Nous ne devons pas perdre de vue que Dieu, Lui-même, a été le premier à honorer la femme. Lui-même, le Créateur avait ainsi déjà pensé à faire jouer à la femme un rôle important en prenant une d’elle comme la mère de notre Seigneur Jésus-Christ. C’était déjà là, une élévation de la femme. Marie mère de Jésus n’avait pas été choisie parmi les femmes de grande classe. C’était plutôt une paysanne humble. J’ai toujours dit à nos fidèles mamans catholiques que le modèle parfait de la femme émancipée qu’elles doivent suivre, c’est Marie, mère de Jésus Christ. Elle a su très bien jouer son rôle jusqu’à remplir la mission lui confiée par Dieu, celle de devenir la mère du sauveur de l’humanité. Elle est ce jour, la reine de tout le temps. Il ne faut donc pas croire, que par rapport au 8 mars, ou au mois de mars, la femme doit oublier son rôle lui attribué par Dieu depuis la création et faire celui de l’homme. Si la femme s’évertue à jouer le rôle qui revient à l’homme, ce serait un monde planté, d’autant plus que deux personnes feront un même travail, alors que les deux ont deux travaux différents à exécuter. L’homme et la femme sont partenaires au regard de la parole de Dieu. Les deux doivent travailler et dominer le monde, et en cela chacun accomplissant précisément sa tâche.

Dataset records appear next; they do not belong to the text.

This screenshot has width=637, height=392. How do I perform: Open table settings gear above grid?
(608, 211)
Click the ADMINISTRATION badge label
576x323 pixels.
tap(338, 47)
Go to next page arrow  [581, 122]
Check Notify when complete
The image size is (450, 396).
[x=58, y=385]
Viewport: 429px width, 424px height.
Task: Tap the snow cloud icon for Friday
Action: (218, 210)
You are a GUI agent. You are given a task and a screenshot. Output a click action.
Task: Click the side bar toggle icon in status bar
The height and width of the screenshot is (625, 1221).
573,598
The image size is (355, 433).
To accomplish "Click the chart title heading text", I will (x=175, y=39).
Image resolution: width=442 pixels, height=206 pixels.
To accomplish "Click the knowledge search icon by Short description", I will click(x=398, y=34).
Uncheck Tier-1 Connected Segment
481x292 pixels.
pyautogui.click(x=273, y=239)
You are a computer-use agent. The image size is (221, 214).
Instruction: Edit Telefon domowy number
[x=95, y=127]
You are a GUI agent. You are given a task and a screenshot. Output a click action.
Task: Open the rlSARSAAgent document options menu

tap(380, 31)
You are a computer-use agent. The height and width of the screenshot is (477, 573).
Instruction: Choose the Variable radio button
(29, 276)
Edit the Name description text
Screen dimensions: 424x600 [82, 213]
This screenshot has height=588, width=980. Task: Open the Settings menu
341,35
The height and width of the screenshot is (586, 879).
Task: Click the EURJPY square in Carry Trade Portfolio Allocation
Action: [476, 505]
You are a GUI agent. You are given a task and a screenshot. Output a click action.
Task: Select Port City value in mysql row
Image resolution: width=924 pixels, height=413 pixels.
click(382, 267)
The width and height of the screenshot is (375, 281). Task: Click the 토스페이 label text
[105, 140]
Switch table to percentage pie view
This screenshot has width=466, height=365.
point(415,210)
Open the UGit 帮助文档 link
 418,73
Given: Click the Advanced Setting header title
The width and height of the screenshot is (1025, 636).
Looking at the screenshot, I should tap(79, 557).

Rappelez-vous, Marie a joué son rôle de maternité pour garder l’enfant dans son sein, et Joseph devait à son tour jouer le sien, celui de père et protecteur de l’enfant et de sa mère. L’ordre des choses ne peut donc pas être changé, sinon le monde cesse d’être naturel.

PROPOS RECUEILLIS PAR PITSHOU MULUMBA (*) Curé de la paroisse Notre-Dame de Grâce.